Во всей этой истории немецкая сторона не скрывала того, что действует исключительно исходя из своих собственных интересов. Генеральный штаб надеялся на пропаганду о мире, которую ожидали от русских революционеров, немцы полагали, что результатом ее будет обвал на линии фронта. Какие будут последствия, если к власти придет Ленин, — это их не заботило. И то, что фронт рухнет в результате общего обвала, с той и с другой стороны, им в голову не приходило. За их действиями стоял откровенный цинизм: все остальное их как бы не касалось. Заключив договор, они оставили за собой право его нарушить. Это произошло в Карлсруэ, а затем в Берлине, когда они пропустили в поезд немецких социал-демократов. Видимо, они хотели получше выведать истинные намерения Ленина. Но у них ничего не получилось. Ленин наотрез отказался встречаться с немецкими социал-демократами, выразив это в следующих словах: «Пусть они убираются к черту!» Был только один человечек, который, в отличие от всех остальных своих попутчиков, нарушил тогда обет молчания. Это был маленький мальчик, Роберт, сын женщины — члена Бунда. Он подошел к немцам и по-французски произнес: «Кондуктор, что он делает?»
После Берлина немцы оставили пассажиров поезда в покое. Надо сказать, что в целом хозяева вели себя вполне достойно. Детям в поезд специально доставляли молоко, заботились о том, чтобы люди ехали в комфорте, и свято соблюдали условие — не вторгаться на территорию русских внутри вагона, отделенную от купе, в которых ехали сами немцы, начерченной мелом линией. Когда путешествие подходило к концу, немцы не могли нарадоваться, как все хорошо получилось, и уже готовились перебрасывать следующие партии русских революционеров через территорию Германии.
Последнюю свою ночь на германской земле эмигранты провели в Заснице, действительно, как и было предусмотрено, под замком, в специально отведенном для них помещении. Наутро они погрузились на пароход, который должен был доставить их в Швецию.

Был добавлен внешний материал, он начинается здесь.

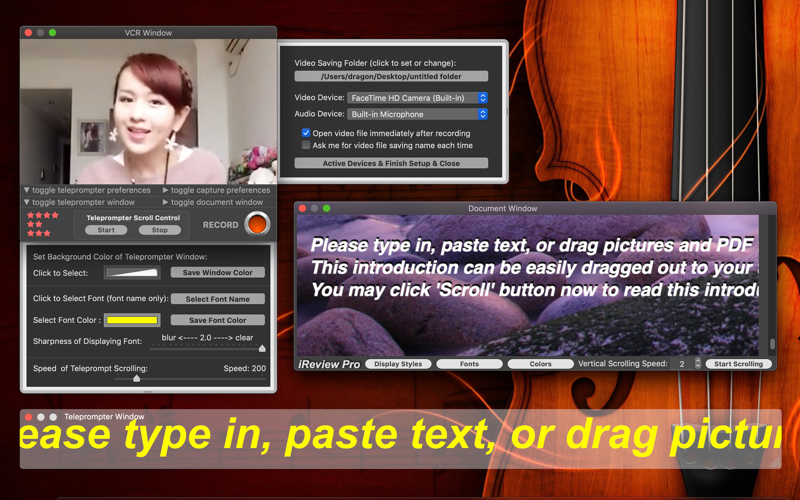
Task: Check Ask me for video file saving name
Action: [x=306, y=145]
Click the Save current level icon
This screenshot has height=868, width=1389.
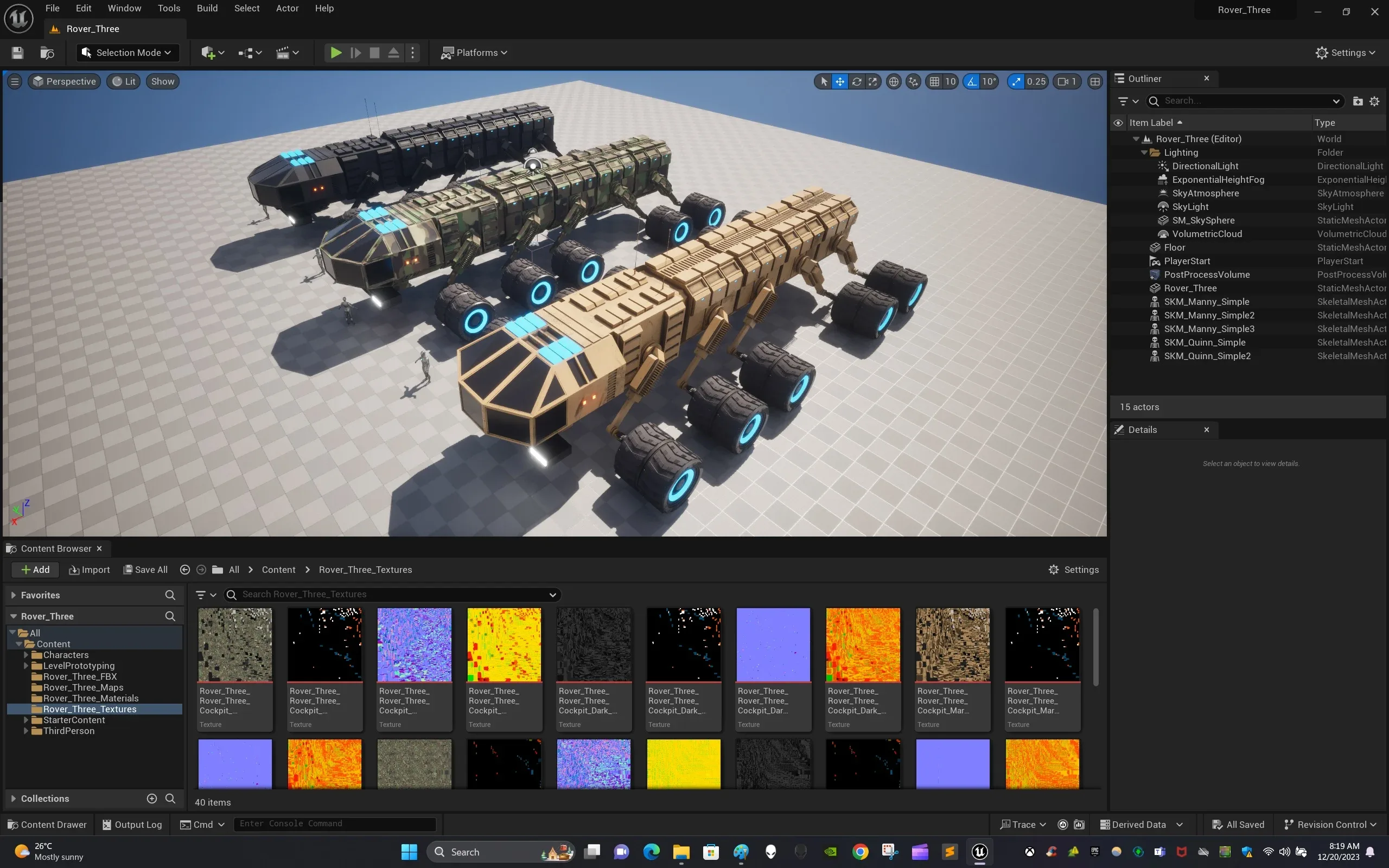(18, 53)
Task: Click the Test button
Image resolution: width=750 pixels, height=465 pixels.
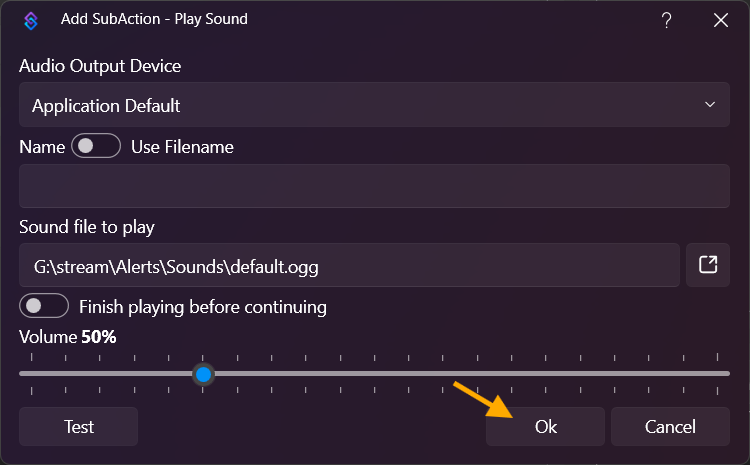Action: pos(79,426)
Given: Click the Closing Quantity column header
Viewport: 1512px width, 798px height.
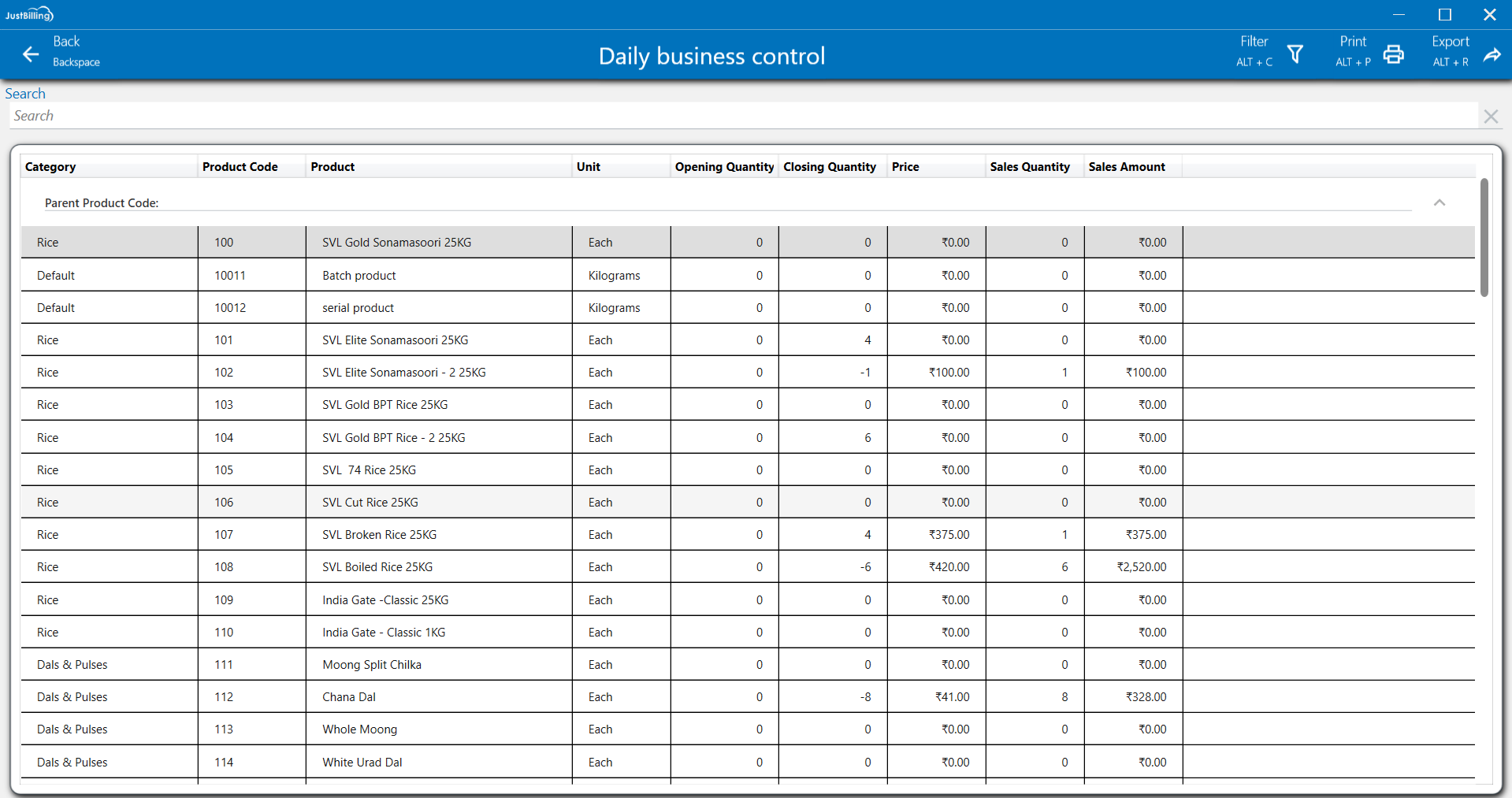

Долгое, томительное путешествие в опечатанном вагоне закончилось.
Финляндский вокзал
Яков Ганецкий был человеком полезным во многих отношениях. Он был аккуратным корреспондентом Ленина, сообщавшим о происходивших событиях, умел задействовать нужных людей. Он родился в 1879 году в австрийской Галиции и в возрасте семнадцати лет вступил в социал-демократическую партию. Позже он участвовал в первых съездах в Стокгольме и в Лондоне в качестве делегата от Польши и Литвы. Ленин познакомился с ним в 1903 году, и Ганецкий сразу поразил его своим революционным пылом и увлеченностью конспиративной работой. Ленин назначил его иностранным корреспондентом от социал-демократической партии, аккредитованным в Стокгольме. В Швеции Ганецкий пропагандировал большевистские идеи и выполнял роль связного между Лениным и Россией. Дело в том, что из Швейцарии отправлять корреспонденцию прямо в Россию было невозможно. Зато ничто не мешало Ленину направлять письма в нейтральную Швецию; он знал, что дальше они точно будут отосланы в Петроград.